Der Vorwurf ist im Lande, die Schlagzeilen mit „Bystron“ und „Hitlergruß“ werden hängen bleiben – egal, was am Ende dabei herauskommt. Getreu dem Motto: Wenn man nur genügend mit Exkrementen schmeißt, bleibt schon etwas hängen. Selbst wenn man, wie der „Spiegel“ nach einer vernichtenden Überschrift im Vorspann Vorsicht heuchelt: „Doch der Fall ist alles andere als eindeutig“.
Ich weiß sehr wohl, wie unbeliebt man sich macht, wenn man die AfD oder ihre Politiker verteidigt, und wie das sofort ausgenutzt wird, um einen in eine bestimmte Ecke zu framen. Aber offensichtliches Unrecht ist etwas, wogegen man als Mensch mit Gerechtigkeitsempfinden in jedem Fall die Stimme erheben muss. Was die Staatsanwaltschaft in München hier tut, zusammen mit dem Immunitätsausschuss des Bundestags, ist eine schwere Beschädigung des Rechtsstaates und der Demokratie. Was im „besten Deutschland aller Zeiten“ aber leider schon weniger eine Ausnahme zu sein scheint als vielmehr die Regel.

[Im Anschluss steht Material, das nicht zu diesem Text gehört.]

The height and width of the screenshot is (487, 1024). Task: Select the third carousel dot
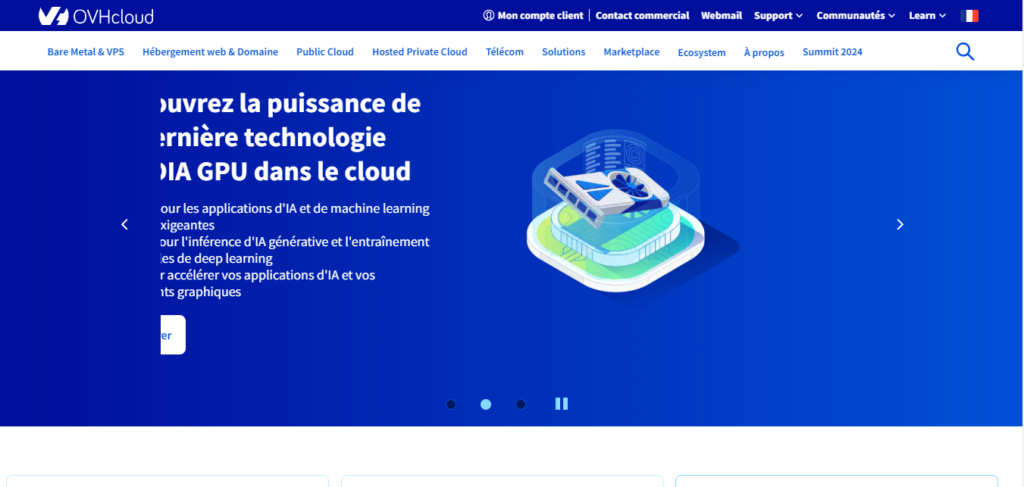click(x=521, y=404)
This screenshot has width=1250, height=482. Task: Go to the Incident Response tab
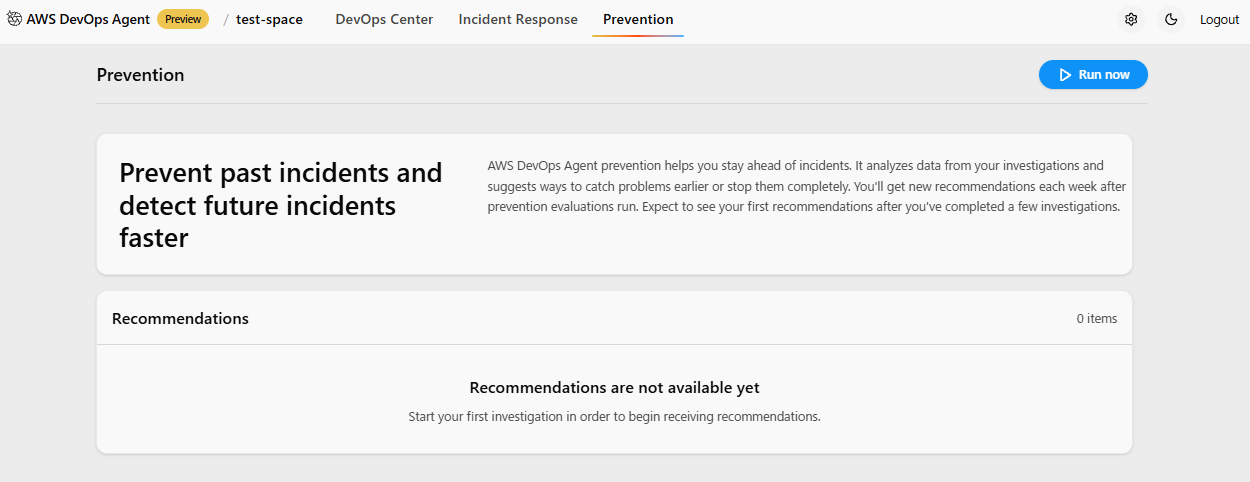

Dass der Bundestag bei dieser Farce mitspielt und die Immunität des Kollegen wegen offensichtlich rechtsmissbräuchlicher Anschuldigungen aufhebt, dass offenbar jedes noch so absurde Mittel recht ist, um Kritiker der Regierung als „Nazis“ zu diffamieren, wird eine von vielen Erscheinungen im heutigen Deutschland sein, die eine künftige Vergangenheitsbewältigung aufarbeiten muss.